Please refer to QAIRT SDK Installation to set up the QAIRT working environment

Prepare Pre-trained Model

Clone the ResNet50 example repository in the QAIRT SDK:

X86 Linux PC

cd qairt/2.37.1.250807/examples/Models/
git clone https://github.com/ZIFENG278/resnet50_qairt_example.git && cd resnet50_qairt_example

Using PyTorch ResNet50 as an example, export an ONNX model with input shape (batch_size, 3, 224, 224). Use the following script to export the model:

X86 Linux PC

python3 export_onnx.py

The exported ONNX model is saved as resnet50.onnx

Quantize Model with AIMET (Optional)

AIMET is an independent open-source model quantization library not included in the QAIRT SDK. Before porting the model, it is recommended to use AIMET for model optimization and quantization of the pre-trained model, which maximizes inference performance while maintaining the model's original accuracy.

tip

Using AIMET for quantization does not conflict with QAIRT's quantization. AIMET provides advanced quantization, while QAIRT's quantization is standard linear quantization.

For AIMET installation, refer to AIMET Quantization Tool
For AIMET usage, refer to AIMET Usage Examples

DLC Model Conversion

Use the qairt-converter in the QAIRT SDK to convert models from ONNX/TensorFlow/TFLite/PyTorch frameworks and AIMET output files to DLC (Deep Learning Container) model files. qairt-converter automatically detects the model framework based on the file extension.

tip

The following sections are divided into porting steps for models optimized and quantized with AIMET and original ONNX model files. Please note the distinction.

AIMET
Pretrained ONNX

X86 Linux PC

qairt-converter --input_network ./aimet_quant/resnet50.onnx --quantization_overrides ./aimet_quant/resnet50.encodings --output_path resnet50.dlc -d 'input' 1,3,224,224

qairt-converter will generate a quantized DLC model file saved as resnet50_aimet.dlc

X86 Linux PC

qairt-converter --input_network ./resnet50.onnx -d 'input' 1,3,224,224

qairt-converter will generate a floating-point DLC model file saved as resnet50.dlc

tip

This DLC file can be used for CPU/GPU inference using the Qualcomm® Neural Processing SDK API. For details, please refer to SNPE Documentation

tip

For more information on using qairt-converter, please refer to qairt-converter

Quantize DLC Model

tip

DLC models obtained from AIMET models via qairt-converter are already quantized. You can skip this quantization step when using AIMET models.
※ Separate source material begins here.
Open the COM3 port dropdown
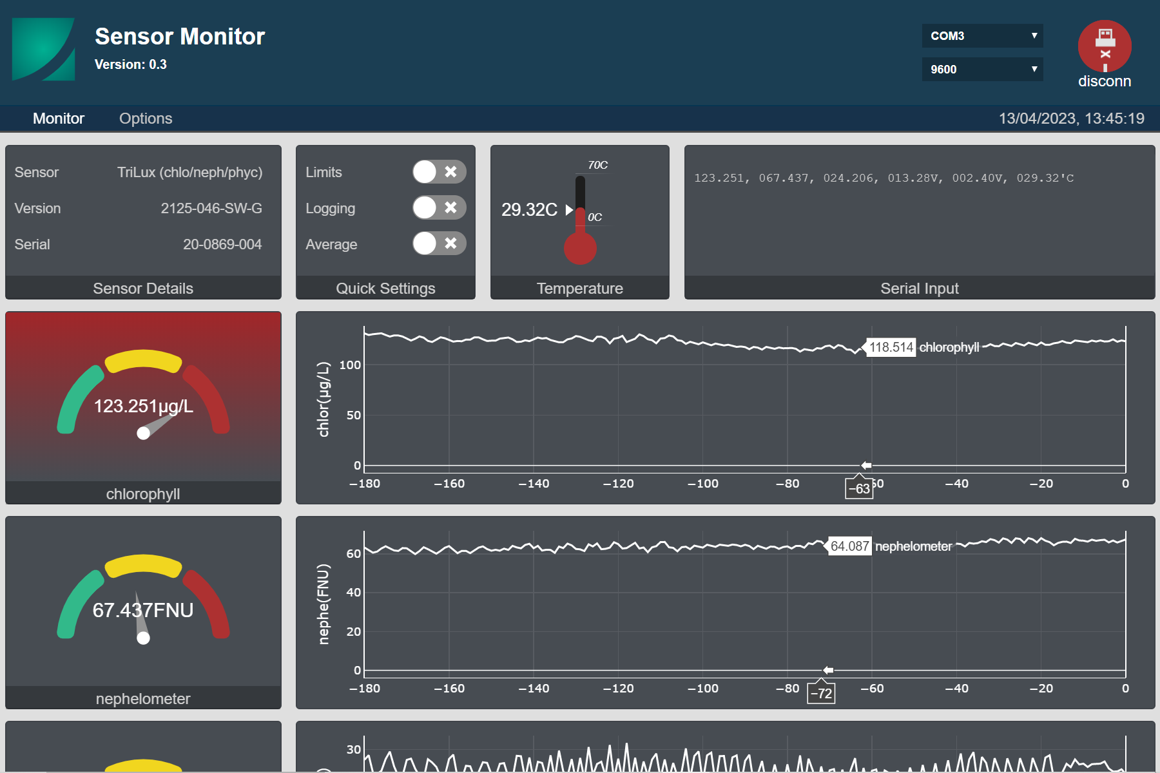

NPU only supports quantized models. Before converting to the Context-Binary format, floating-point DLC models need to be quantized. QAIRT provides a quantization tool qairt-quantizer that can quantize DLC models to INT8/INT16 types using quantization algorithms.

Prepare Calibration Dataset

The create_resnet50_raws.py script in the scripts directory can generate raw format files for ResNet50 model input to be used as quantization input.

X86 Linux PC

cd scripts
python3 create_resnet50_raws.py --dest ../data/calibration/crop --img_folder ../data/calibration/ --size 224

Prepare Calibration File List

The create_file_list.py script in the scripts directory can generate a file list for model quantization calibration.

X86 Linux PC

cd scripts
python3 create_file_list.py --input_dir ../data/calibration/crop/ --output_filename ../model/calib_list.txt -e *.raw

The generated calib_list.txt contains the absolute paths to the calibration raw files.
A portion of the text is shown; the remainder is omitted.